> **Instructions to follow**:
With the pictures omitted, set down exactly the lines from the one that contains "Task: Uncheck Gestionnaire" through the last line of the data.
Records shown below:
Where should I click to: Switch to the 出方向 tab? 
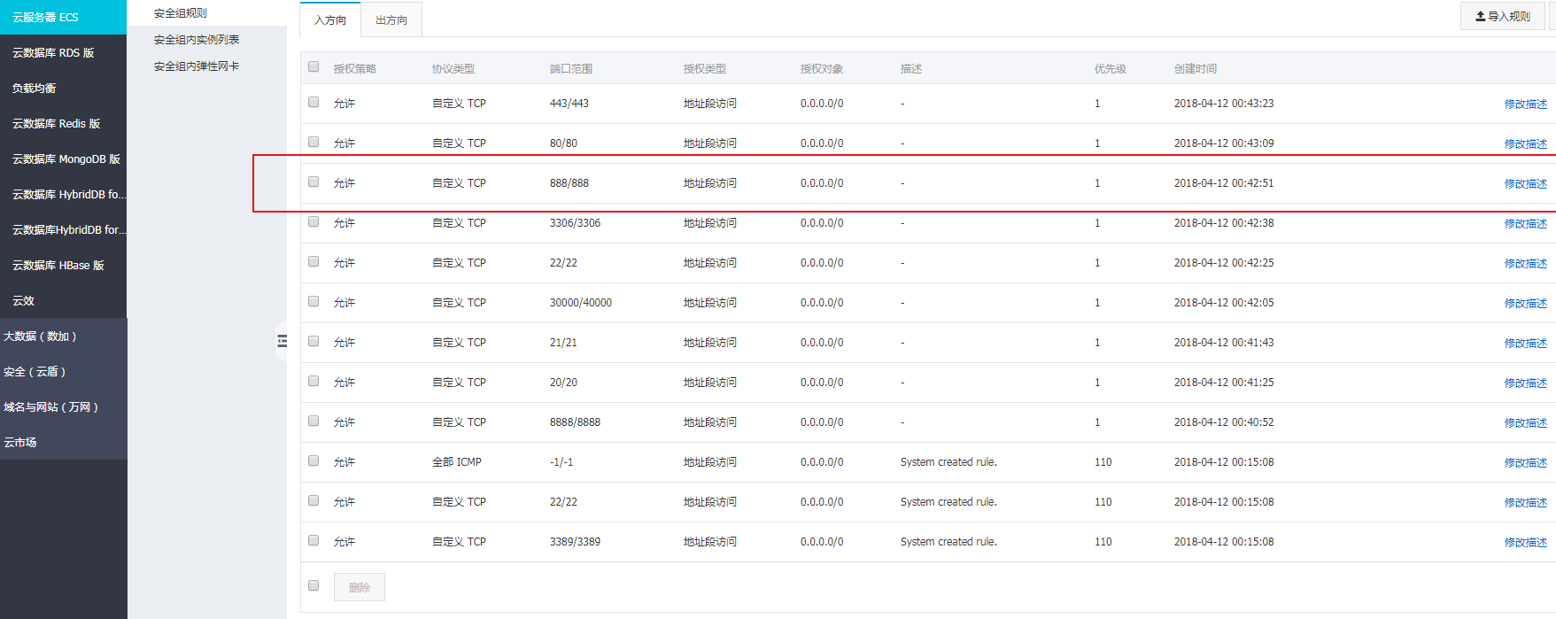pos(391,19)
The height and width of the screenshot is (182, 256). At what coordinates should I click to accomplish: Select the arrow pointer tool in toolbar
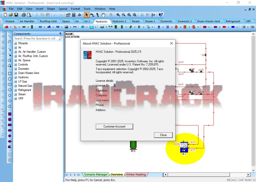tap(87, 15)
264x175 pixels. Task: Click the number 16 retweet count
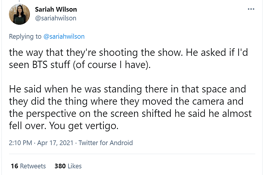click(15, 166)
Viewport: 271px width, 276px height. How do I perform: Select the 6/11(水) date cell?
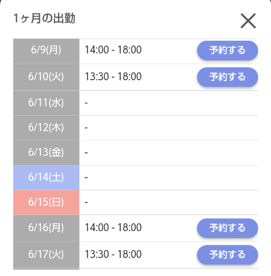click(46, 103)

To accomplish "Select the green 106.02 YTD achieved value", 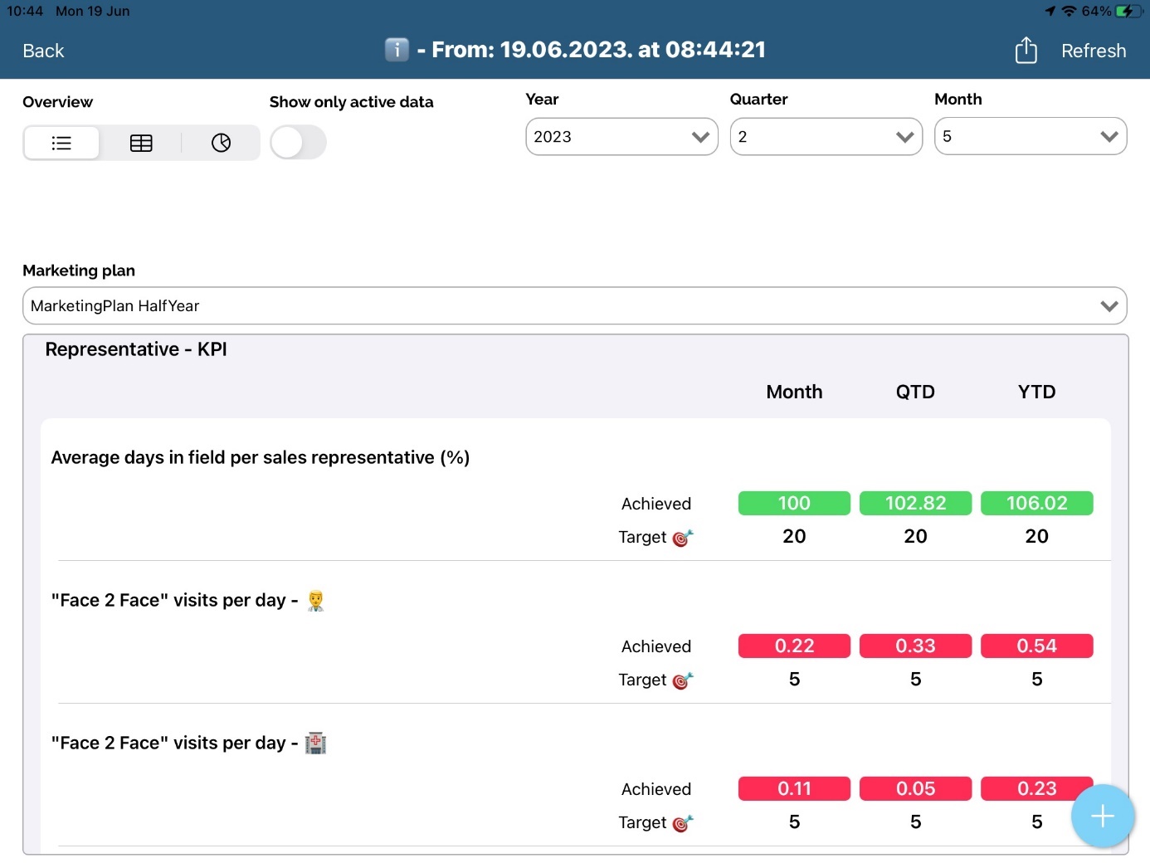I will (1036, 503).
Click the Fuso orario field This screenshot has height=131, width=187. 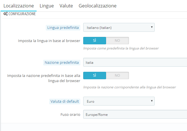click(135, 115)
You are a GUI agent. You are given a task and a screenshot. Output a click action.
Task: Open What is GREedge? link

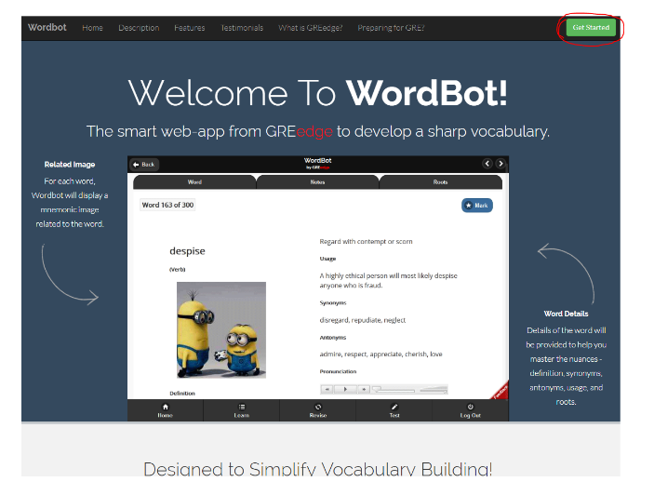click(x=310, y=28)
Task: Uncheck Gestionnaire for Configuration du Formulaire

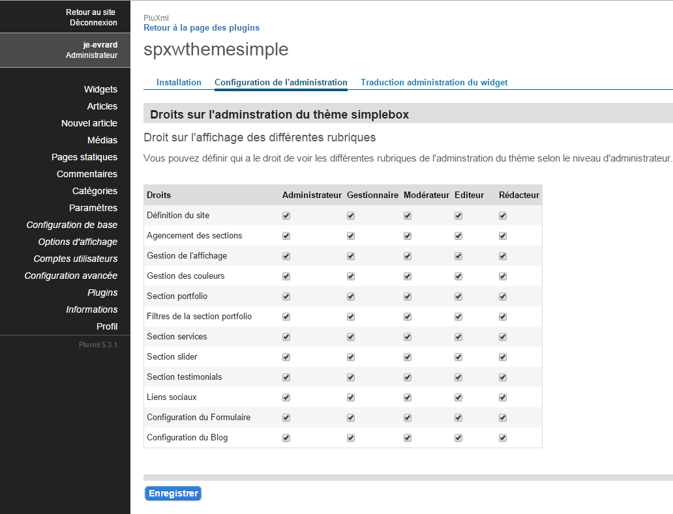Action: tap(351, 418)
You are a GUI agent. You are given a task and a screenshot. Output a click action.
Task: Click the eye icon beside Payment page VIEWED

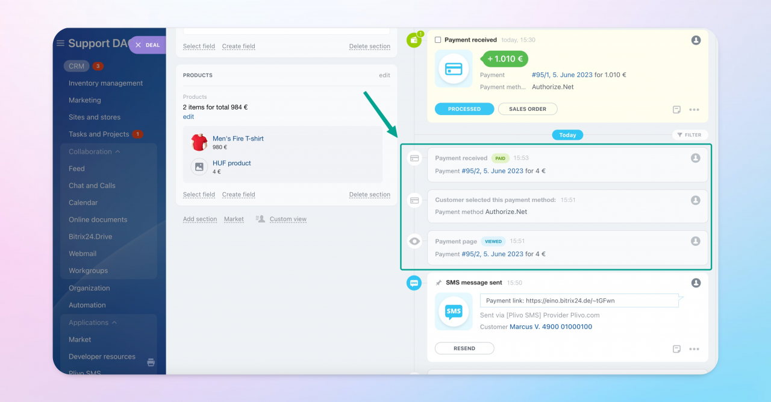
End of Records shown.
> **Response**:
Task: Uncheck Gestionnaire for Configuration du Formulaire

Action: tap(351, 418)
You are a GUI agent. You are given a task and a screenshot. Output a click action.
Task: Click the eye icon beside Payment page VIEWED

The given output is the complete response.